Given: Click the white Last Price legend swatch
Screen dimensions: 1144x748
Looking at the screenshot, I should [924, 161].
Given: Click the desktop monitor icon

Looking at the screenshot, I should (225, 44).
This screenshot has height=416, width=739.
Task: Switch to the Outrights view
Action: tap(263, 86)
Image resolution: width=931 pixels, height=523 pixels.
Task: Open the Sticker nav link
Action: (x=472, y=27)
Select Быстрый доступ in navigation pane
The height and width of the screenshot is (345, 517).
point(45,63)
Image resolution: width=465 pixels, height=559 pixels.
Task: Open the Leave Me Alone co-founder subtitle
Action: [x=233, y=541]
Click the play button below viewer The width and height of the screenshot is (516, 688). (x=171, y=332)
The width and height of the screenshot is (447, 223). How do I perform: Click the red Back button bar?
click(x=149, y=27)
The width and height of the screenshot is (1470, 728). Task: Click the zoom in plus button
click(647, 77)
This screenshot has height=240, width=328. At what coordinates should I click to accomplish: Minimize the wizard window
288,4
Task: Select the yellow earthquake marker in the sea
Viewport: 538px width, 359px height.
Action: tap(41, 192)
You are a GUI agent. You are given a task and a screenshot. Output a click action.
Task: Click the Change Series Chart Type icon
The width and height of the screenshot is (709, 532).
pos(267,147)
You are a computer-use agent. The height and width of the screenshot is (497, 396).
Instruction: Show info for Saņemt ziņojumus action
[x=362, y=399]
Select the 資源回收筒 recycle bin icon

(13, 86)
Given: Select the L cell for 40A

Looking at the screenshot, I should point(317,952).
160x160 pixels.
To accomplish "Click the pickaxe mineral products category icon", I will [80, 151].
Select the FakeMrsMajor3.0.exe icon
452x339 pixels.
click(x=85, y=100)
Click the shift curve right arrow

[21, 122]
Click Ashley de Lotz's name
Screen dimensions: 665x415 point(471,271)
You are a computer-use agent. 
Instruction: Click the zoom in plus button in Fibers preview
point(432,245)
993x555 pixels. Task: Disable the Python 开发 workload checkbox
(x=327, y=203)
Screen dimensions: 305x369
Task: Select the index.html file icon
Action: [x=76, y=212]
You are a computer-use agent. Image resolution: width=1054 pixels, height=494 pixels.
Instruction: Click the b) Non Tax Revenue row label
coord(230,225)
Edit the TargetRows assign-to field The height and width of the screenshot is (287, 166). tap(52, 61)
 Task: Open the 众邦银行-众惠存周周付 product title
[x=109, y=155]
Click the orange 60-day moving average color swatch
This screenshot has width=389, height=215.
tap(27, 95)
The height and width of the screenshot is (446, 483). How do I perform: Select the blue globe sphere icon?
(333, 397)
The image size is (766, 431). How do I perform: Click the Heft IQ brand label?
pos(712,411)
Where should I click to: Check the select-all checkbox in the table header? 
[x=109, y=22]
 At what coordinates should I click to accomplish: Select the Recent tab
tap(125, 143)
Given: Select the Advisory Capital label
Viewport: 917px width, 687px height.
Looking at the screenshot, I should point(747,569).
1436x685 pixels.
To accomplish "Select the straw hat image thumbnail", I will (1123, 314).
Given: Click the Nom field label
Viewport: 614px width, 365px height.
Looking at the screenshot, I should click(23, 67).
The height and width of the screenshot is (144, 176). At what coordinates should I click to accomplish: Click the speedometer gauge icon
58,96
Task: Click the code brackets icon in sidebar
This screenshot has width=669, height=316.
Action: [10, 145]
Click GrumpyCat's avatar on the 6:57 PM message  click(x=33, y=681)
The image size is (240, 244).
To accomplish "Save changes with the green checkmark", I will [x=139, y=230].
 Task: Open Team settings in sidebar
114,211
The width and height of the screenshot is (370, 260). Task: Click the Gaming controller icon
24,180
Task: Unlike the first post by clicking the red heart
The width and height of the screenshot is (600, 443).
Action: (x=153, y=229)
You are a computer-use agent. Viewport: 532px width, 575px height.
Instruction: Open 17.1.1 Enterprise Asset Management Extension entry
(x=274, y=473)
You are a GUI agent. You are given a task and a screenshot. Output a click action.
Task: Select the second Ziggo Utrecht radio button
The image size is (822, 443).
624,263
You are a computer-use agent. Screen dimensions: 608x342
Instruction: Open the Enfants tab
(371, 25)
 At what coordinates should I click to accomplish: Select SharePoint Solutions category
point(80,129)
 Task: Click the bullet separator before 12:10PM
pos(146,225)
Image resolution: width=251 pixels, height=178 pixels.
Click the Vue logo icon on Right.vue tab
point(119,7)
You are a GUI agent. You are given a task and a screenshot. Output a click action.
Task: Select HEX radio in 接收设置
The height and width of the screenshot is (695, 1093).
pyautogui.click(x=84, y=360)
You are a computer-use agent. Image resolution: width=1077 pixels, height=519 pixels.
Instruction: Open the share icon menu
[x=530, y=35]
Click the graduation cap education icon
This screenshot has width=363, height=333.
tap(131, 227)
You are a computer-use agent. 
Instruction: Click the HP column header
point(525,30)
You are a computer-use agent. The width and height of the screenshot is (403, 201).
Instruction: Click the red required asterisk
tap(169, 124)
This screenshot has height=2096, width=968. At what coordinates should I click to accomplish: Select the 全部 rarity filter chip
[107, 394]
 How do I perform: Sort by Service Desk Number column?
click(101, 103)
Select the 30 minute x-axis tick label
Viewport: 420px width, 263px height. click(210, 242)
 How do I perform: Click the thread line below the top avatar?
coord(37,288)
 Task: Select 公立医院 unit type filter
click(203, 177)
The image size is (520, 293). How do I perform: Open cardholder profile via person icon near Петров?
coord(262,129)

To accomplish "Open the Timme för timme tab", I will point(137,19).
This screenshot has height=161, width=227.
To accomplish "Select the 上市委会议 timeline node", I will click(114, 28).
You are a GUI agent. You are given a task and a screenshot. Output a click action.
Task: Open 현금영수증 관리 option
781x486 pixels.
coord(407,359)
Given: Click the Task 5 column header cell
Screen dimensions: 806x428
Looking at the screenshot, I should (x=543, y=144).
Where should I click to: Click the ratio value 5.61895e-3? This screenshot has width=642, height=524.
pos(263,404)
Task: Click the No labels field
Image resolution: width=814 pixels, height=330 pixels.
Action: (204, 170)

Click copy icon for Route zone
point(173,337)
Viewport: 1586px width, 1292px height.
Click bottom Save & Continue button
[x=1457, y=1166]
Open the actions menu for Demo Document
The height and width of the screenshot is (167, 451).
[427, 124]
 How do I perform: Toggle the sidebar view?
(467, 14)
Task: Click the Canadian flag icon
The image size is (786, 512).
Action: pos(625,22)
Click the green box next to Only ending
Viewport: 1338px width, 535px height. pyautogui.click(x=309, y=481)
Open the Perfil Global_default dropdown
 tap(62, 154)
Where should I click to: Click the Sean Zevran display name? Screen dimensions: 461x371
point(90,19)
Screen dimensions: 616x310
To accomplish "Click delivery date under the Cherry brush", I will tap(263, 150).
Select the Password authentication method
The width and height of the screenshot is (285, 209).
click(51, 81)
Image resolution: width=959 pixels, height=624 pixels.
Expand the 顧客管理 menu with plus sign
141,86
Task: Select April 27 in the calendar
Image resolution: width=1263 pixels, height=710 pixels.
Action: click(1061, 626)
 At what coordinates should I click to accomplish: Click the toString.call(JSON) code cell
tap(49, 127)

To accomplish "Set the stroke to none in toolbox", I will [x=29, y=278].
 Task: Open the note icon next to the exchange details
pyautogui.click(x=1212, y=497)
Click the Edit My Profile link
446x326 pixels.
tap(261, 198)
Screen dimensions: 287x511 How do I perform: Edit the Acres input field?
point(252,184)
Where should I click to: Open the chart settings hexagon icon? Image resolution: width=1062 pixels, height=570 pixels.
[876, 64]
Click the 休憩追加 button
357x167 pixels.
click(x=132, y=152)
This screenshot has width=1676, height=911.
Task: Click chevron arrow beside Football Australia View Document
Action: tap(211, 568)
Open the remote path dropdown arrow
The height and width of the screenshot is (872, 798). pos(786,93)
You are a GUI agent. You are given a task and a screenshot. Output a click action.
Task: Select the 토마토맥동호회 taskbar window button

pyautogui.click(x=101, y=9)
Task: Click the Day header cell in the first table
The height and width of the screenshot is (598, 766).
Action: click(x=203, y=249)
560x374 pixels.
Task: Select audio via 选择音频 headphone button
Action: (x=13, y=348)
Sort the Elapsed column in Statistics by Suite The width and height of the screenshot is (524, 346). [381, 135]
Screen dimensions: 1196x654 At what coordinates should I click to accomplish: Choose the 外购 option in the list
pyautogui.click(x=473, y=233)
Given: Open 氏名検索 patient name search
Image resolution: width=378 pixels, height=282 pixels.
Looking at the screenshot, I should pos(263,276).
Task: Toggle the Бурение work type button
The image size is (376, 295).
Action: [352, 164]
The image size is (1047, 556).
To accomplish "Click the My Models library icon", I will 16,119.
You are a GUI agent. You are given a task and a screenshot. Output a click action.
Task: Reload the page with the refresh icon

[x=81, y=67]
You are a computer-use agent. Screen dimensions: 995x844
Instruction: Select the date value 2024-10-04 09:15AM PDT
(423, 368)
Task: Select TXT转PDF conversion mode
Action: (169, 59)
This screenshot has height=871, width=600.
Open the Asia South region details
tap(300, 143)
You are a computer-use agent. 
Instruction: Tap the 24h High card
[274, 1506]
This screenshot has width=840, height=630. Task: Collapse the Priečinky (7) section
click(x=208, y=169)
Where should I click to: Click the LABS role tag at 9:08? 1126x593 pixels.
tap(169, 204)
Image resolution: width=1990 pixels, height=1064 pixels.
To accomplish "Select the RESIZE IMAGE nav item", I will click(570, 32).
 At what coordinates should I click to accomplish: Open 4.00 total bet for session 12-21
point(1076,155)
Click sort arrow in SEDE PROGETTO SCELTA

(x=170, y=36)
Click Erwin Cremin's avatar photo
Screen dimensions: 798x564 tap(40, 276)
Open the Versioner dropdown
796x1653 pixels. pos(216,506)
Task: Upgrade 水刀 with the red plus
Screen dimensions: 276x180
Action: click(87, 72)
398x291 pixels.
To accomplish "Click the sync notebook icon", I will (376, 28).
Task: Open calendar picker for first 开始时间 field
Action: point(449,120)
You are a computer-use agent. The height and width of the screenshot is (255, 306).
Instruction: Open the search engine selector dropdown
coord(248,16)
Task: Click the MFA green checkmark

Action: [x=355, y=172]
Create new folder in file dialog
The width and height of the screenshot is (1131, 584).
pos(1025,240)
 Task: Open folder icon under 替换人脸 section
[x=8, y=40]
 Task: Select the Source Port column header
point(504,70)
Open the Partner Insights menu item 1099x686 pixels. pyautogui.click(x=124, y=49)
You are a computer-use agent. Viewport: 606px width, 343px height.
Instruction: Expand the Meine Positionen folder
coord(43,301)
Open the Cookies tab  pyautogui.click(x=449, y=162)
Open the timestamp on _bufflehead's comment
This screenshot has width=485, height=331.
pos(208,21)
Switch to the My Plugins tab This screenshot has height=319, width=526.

*Problem*
Among the entries, find each line that includes the string "item" and copy it.

*Exercise solution*
To accomplish "Select the RESIZE IMAGE nav item", I will click(570, 32).
Open the Partner Insights menu item 1099x686 pixels. pyautogui.click(x=124, y=49)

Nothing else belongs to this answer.